In order to be in the Army Luther had to pass the various medical and psychological examinations, so his condition couldn’t possibly be pre-existing. He was kept in an isolation chamber for one month, where he was treated worse than a prisoner, until he agreed to sign a pre-existing PD discharge. The Army’s officials found a way to get away with misdiagnosing him and he was denied treatment for his disabilities. The Army’s Chapter 5-13 says that any soldier with pre-existing PD should be discharged from the army with no medical benefits. This excuse is used to avoid paying medical treatment to soldiers who get wounded in battle. This is how the Army makes money out of their war heroes. The Army is using a technicality to deny benefits to service men that desperately need and deserve them.

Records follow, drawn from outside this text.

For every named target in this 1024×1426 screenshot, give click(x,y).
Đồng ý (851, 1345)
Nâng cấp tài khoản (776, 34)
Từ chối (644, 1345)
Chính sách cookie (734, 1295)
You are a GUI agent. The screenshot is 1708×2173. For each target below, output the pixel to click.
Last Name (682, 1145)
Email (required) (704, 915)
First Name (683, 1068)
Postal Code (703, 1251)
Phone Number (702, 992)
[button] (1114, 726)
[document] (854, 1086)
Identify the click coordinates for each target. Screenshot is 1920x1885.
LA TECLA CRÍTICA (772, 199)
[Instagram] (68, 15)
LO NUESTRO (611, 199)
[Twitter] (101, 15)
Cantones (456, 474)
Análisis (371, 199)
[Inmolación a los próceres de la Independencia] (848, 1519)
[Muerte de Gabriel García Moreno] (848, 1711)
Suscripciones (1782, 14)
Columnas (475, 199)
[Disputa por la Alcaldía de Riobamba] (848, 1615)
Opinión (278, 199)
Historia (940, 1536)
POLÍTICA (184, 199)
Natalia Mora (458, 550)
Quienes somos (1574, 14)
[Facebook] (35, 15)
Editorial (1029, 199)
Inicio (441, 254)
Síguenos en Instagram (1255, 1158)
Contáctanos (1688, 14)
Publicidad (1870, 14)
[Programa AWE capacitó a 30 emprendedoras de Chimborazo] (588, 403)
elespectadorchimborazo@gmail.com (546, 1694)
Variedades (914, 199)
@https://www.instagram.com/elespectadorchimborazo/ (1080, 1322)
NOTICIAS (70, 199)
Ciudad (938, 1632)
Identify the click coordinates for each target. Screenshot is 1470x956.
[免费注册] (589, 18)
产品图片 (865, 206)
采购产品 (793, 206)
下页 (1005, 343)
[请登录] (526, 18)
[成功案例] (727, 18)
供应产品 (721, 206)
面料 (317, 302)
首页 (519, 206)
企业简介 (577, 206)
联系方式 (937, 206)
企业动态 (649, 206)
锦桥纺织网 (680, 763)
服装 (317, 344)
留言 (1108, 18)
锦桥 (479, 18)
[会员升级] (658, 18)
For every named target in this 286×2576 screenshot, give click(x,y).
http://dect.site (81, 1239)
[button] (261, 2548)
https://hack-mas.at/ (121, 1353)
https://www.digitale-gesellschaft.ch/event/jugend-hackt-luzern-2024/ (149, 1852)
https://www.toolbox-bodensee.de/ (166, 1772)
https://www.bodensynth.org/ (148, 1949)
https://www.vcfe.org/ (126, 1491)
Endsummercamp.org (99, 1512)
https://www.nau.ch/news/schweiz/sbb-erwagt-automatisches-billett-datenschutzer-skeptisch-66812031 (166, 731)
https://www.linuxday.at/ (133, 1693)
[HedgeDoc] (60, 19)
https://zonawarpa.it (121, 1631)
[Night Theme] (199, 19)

This must stop.

In addition to being discharged with no benefits, soldiers have to pay the Army a slice of their re-enlistment bonus. The Army has left thousands of veterans struggling to pay back the bonus, with no medical treatment, and fighting against Post Traumatic Stress Disorder. In 2008 the Nation magazine reported that 22,000 soldiers had been discharged from the Army with PD. Dozens of those soldiers have been found to be wrongly diagnosed. This raises the question: how many more soldiers have been erroneously diagnosed for the Army’s convenience? Our country doesn’t realize how hard it is for veterans to go back to the lives they had, now that they have PTSD.

“I see the ugly,” Luther said in an interview with Truthout news website, “I see soldiers beating their wives and trying to kill themselves all the time, and most folks don’t want to look at this, including the military.” Soldiers diagnosed with Personality Disorder are ineligible to be treated by The Department of Veterans Affairs. Most of them have severe injuries and need immediate care, but they are not being treated because they did not receive a disability rating from the Army. The VA is aware of this problem and is doing its best to find veterans who are being misdiagnosed.

The fight to end the contradiction and injustice of chapter 5-13 has been ongoing since 2007. During this time,  few people were aware of this problem. Representative Filner decided to take action, so he scheduled a hearing on Personality Disorder to inform the Congress about this issue. Months later Obama created a bill as senator of Illinois. When he ran for president, people hoped he would talk to the public about this issue but he never did. With not enough support, the bill was never passed and had to be rearranged into an amendment that required the Pentagon to investigate PD dismissals and report back to Congress. When the report came back it said no soldiers had been improperly diagnosed and none had been wrongly discharged.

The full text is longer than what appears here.